BEGIN Material to process

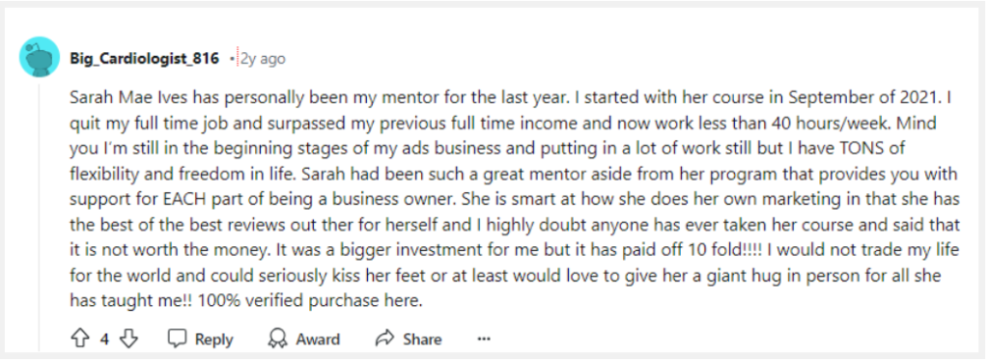Viewport: 989px width, 360px height.
Task: Click the speech bubble Reply icon
Action: [178, 339]
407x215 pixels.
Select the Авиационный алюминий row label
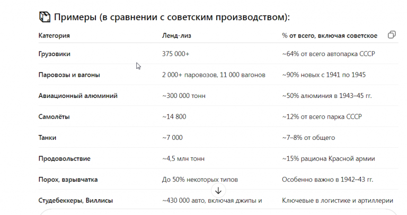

END Material to process

Work request: What is needed is a word-for-word restatement of the lines from the one holding "407x215 pixels." to the final line of the data above, inclusive, without any pictures.

Result of the exercise:
407x215 pixels.
Select the Авиационный алюминий row label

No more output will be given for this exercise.